**THE TASK**
Look through the data below for the line with "The image size is (1136, 681).", and transcribe it exactly together with each line after it up to and including the line with "Task: Uncheck the EasyList filter list". Give nothing else.
** Opening SOURCE MATERIAL block **
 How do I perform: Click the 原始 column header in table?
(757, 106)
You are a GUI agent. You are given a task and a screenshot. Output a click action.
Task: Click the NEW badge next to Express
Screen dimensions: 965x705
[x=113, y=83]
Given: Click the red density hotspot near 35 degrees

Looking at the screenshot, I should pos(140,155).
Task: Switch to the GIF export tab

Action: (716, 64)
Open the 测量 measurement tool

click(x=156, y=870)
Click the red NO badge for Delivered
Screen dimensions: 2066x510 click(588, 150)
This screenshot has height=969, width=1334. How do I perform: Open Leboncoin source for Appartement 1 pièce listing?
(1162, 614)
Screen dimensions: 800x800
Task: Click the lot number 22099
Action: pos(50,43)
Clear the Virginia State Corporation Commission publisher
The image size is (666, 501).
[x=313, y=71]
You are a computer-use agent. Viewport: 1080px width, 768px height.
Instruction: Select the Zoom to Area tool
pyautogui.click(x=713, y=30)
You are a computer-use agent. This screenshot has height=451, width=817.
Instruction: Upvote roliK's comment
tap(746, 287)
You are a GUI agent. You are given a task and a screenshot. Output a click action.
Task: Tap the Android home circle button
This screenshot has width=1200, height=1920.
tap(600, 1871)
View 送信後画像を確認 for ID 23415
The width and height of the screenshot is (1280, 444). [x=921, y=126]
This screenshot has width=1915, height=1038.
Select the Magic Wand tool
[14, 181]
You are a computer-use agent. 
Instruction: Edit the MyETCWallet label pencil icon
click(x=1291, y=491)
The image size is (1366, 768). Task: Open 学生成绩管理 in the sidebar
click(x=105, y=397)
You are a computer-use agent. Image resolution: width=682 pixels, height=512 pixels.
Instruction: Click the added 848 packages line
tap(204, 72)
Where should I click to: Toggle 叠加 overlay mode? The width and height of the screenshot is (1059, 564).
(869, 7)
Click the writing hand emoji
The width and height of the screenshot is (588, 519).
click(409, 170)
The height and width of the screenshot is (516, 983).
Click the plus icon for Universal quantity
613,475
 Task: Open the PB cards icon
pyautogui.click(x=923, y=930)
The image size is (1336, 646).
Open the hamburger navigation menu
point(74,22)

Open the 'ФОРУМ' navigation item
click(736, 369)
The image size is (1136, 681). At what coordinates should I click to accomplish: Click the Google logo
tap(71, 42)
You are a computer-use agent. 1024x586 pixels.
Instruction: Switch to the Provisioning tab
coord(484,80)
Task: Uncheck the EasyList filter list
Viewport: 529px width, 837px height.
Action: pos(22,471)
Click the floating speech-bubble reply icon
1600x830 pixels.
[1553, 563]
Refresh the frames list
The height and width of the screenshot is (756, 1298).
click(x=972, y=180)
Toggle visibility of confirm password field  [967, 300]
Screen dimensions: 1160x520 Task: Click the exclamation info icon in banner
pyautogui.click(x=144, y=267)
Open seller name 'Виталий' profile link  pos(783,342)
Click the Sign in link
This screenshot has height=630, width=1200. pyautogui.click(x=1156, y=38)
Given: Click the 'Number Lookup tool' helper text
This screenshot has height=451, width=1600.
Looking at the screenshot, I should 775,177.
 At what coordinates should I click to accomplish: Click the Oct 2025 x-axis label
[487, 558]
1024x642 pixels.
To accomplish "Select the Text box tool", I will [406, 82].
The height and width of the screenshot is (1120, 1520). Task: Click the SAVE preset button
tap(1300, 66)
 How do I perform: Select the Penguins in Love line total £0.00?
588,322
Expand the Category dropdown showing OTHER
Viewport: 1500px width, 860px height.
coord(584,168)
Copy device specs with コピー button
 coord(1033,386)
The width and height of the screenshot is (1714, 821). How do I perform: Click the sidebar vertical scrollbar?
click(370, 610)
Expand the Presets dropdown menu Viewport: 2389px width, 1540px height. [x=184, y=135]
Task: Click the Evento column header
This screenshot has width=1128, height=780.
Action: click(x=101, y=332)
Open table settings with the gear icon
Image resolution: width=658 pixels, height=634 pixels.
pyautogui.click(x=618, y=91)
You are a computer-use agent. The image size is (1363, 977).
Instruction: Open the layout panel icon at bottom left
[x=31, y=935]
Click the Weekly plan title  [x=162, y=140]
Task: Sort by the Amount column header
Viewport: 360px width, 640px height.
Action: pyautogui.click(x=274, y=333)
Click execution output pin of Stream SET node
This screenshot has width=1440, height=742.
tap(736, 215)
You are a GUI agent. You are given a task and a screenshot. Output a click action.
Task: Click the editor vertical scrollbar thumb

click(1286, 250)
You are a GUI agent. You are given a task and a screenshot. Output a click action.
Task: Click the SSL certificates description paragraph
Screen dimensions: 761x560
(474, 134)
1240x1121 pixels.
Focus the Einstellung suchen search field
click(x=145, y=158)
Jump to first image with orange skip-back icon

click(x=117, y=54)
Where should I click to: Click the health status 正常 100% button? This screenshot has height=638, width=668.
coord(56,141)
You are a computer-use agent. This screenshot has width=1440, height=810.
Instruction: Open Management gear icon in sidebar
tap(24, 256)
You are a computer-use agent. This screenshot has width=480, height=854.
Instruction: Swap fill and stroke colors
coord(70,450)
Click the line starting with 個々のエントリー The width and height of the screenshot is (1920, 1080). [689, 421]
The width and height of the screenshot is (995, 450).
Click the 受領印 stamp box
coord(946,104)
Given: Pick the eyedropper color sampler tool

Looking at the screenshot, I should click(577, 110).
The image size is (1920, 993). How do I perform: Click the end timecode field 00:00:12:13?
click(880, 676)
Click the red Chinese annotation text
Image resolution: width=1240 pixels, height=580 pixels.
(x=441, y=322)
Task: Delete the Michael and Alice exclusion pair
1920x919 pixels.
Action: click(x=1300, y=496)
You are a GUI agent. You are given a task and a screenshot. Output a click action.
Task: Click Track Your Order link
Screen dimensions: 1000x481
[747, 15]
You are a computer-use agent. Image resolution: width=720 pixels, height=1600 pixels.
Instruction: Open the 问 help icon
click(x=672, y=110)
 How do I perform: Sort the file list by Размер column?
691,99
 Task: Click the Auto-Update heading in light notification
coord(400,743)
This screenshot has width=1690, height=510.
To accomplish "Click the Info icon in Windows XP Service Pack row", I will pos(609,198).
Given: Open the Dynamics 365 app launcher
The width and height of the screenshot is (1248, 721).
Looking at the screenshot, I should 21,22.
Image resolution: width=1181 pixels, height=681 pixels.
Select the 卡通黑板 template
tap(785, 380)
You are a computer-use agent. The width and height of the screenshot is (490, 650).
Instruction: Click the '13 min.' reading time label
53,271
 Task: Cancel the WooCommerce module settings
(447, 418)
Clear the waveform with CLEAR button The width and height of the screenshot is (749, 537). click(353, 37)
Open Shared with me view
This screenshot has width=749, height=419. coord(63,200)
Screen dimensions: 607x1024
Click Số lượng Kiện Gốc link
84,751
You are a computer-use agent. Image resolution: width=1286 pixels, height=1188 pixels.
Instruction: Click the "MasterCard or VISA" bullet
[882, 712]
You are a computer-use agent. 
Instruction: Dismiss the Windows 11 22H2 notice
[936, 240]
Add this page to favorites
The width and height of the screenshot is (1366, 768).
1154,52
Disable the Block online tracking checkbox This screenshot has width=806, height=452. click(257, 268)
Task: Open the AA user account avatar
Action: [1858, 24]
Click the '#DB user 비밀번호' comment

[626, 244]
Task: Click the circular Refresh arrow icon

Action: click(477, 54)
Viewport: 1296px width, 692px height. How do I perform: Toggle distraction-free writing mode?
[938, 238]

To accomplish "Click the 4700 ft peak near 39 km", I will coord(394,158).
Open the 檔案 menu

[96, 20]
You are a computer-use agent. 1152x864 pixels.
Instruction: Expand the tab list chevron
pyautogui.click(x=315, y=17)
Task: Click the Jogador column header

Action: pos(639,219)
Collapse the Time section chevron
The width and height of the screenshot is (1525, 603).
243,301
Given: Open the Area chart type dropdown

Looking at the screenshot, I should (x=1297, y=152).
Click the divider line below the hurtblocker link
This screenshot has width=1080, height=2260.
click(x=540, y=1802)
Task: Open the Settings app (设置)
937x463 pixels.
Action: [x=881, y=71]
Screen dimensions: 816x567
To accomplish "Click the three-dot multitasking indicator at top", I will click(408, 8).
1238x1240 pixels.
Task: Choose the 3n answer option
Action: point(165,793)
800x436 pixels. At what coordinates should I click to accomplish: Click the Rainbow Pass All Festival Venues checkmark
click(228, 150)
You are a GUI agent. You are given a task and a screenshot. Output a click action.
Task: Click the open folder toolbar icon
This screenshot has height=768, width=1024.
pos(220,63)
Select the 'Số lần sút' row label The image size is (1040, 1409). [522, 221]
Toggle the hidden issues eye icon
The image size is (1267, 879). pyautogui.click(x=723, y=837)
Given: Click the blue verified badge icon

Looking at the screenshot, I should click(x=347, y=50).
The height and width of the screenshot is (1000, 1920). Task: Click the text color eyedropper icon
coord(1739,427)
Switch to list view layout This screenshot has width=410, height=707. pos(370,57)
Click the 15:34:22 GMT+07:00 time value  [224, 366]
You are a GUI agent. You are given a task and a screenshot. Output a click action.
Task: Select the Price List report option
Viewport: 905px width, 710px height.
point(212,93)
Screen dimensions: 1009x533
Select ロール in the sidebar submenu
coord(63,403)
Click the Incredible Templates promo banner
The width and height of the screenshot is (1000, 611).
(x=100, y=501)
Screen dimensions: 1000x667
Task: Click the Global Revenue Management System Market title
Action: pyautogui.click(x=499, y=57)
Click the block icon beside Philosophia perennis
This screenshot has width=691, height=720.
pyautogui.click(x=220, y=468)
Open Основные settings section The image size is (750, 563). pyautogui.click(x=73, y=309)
** Closing SOURCE MATERIAL block **
**SOLUTION BELOW**
The image size is (1136, 681). At what coordinates should I click to accomplish: Click the Google logo
tap(71, 42)
You are a computer-use agent. 1024x586 pixels.
Instruction: Switch to the Provisioning tab
coord(484,80)
Task: Uncheck the EasyList filter list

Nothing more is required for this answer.